* START Supplied records *
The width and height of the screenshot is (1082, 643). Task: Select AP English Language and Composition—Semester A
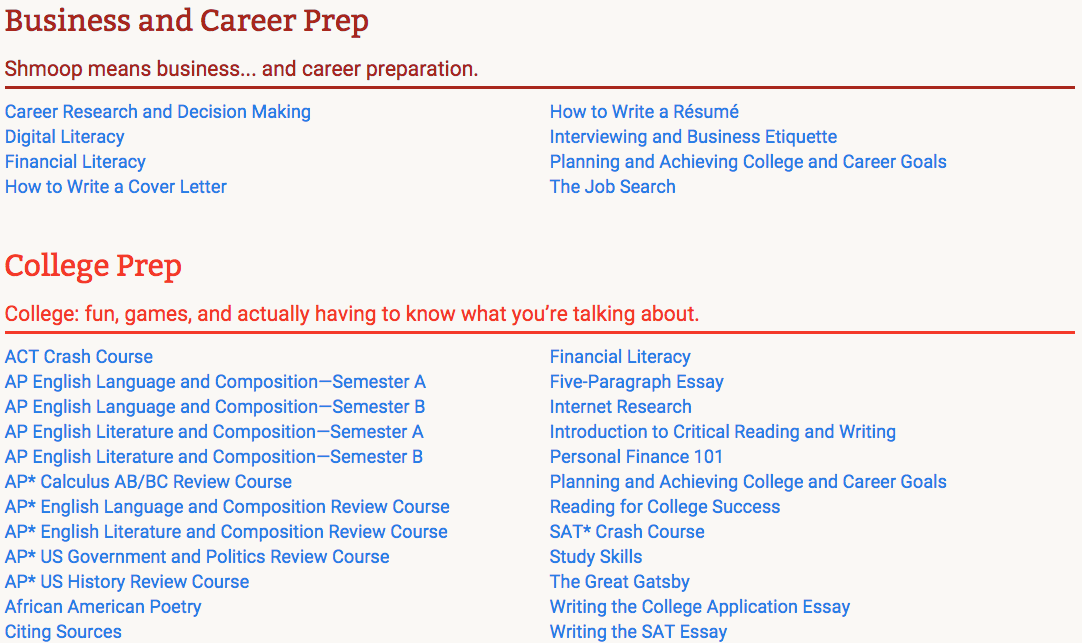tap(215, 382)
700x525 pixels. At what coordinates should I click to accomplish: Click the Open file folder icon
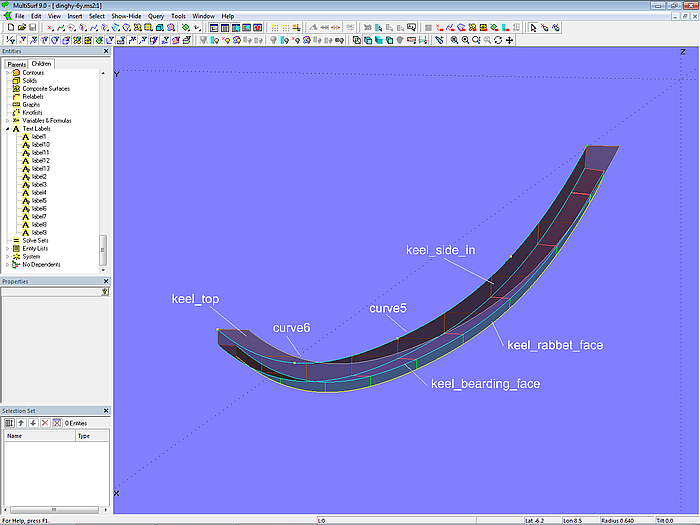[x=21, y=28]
* END Supplied records *
* START Supplied records *
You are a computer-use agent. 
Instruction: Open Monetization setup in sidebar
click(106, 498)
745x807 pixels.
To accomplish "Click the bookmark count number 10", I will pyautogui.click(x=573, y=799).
* END Supplied records *
**Stated task**
Could you write out, word for word, the entries from the line with "The width and" to the line with "[x=21, y=28]", including both of those lines and leaving out the pictures?

**Exercise result**
The width and height of the screenshot is (1082, 643). Task: Select AP English Language and Composition—Semester A
tap(215, 382)
700x525 pixels. At what coordinates should I click to accomplish: Click the Open file folder icon
[x=21, y=28]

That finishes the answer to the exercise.